Two brothers share a dilapidated house to which one sibling invites Davies, a disheveled yet strangely
fastidious old man. There ensues a battle of wills, a one-upmanship game of dominance among the old codger,
the passive but kindly Aston, and the violent, hostile Mick. That's the surface of Harold Pinter's 1960 "The
Caretaker," a piece that throws an absurdist light on its very real situation to become a drama of menace and
danger. In this Roundabout Theatre production, the menace is muted, resulting in an evening more tedious and
cold than tense and boiling.

This is a rich work about, among other things, loss of identity, the breaking (literally) of idols, truth,
conspiracy, secrets, dreams, loneliness, fathers and sons, power, sterility, and lack of communication. It's also
filled with malevolence. Davies is a threatening, opportunistic figure, a go-between who seals his own fate by
trying to play one brother against the other.

Harold Pinter writes his plays with precise requirements as to how they're to be directed and acted. He
has such a pronounced sense of what he wants done that, in his many stage directions, he differentiates between
"pause," "slight pause," "silence," and "long silence." Not even Samuel Beckett, another dramatist with a
reputation for performance strictures, is so specific. Indeed, Pinter seems to populate his works only with people
who continually pause and observe silences. When he's at his best, he convinces us that this is an accurate
depiction of human communication (or lack of communication) in the real world.

Aston's first words, spoken at the end of Act I, are "What's the game?" Well, the game seems to be
King-of-the-Squalid-Mountain; during three acts and eight scenes, the men come and go, holding conversations
that register as subtle plays for power. Davies, who's been using the assumed name Bernard Jenkins, in one of
those strangers whom dramatists like to show arriving unannounced and gradually taking over. This shambling
fellow in worn shoes shifts from being intimated by the returning Mick to laying unspoken claim to the abode.
Eventually, he's wearing a smoking jacket and sitting in a stuffed chair with a pipe held aloft.

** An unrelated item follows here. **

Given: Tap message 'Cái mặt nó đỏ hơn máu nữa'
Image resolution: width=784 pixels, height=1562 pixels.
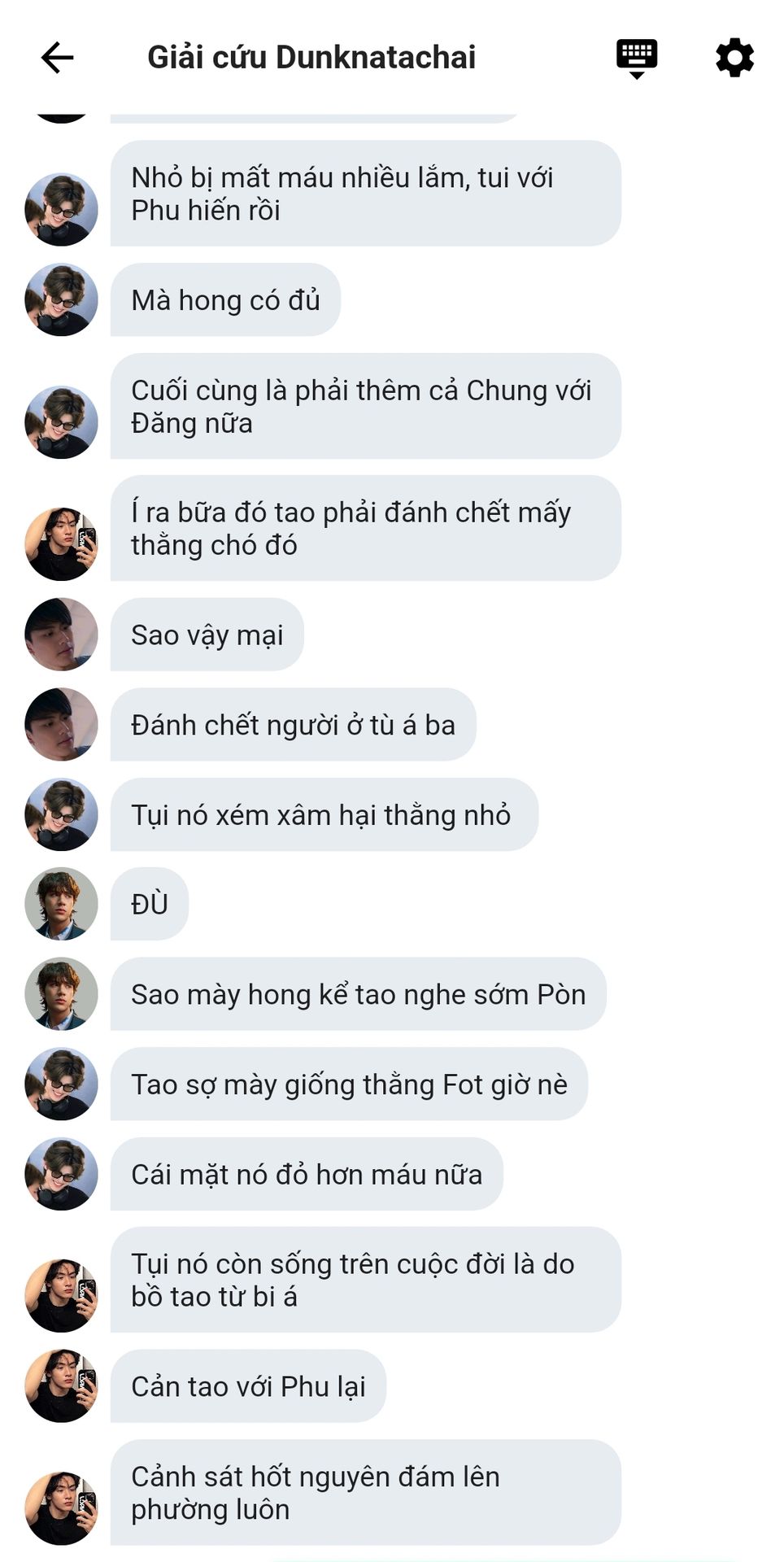Looking at the screenshot, I should (307, 1174).
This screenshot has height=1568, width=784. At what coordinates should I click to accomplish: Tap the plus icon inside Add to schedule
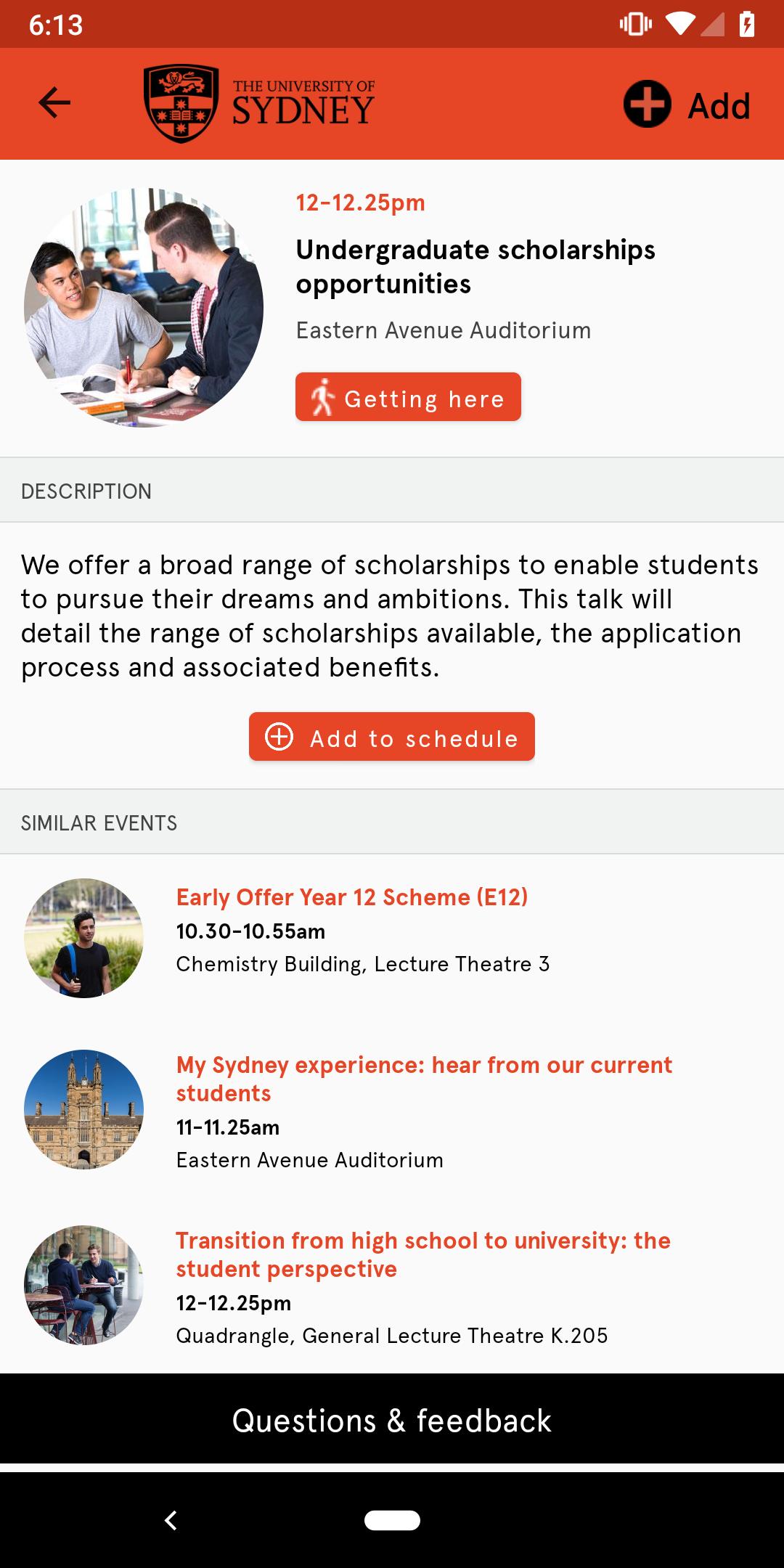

Aston, a slow-moving man who gives the impression of being simultaneously thoughtful and
ineffectual as he talks about the shed he's going to build in the back, is ruminatively cordial to Davies. Only days
after delivering a long speech about electroshock therapy he's endured does he bring himself to ask his guest to
shove off. Mick, the building's actual owner and the most labile of the three men, gets his jollies by keeping the
others guessing whether he'll be hostile or conciliatory whenever he steals back into the room. As is typical of
Pinter, nothing is resolved when the games of one-on-one and two-on-one have played out.

The fixing, which is Aston's only job, is moving along with painful slowness: Aston has trouble settling
in to any sort of actual work. But, he assures Davies, as soon as he gets a shed erected in the backyard, he'll be
able to clear out this room and make it really comfortable.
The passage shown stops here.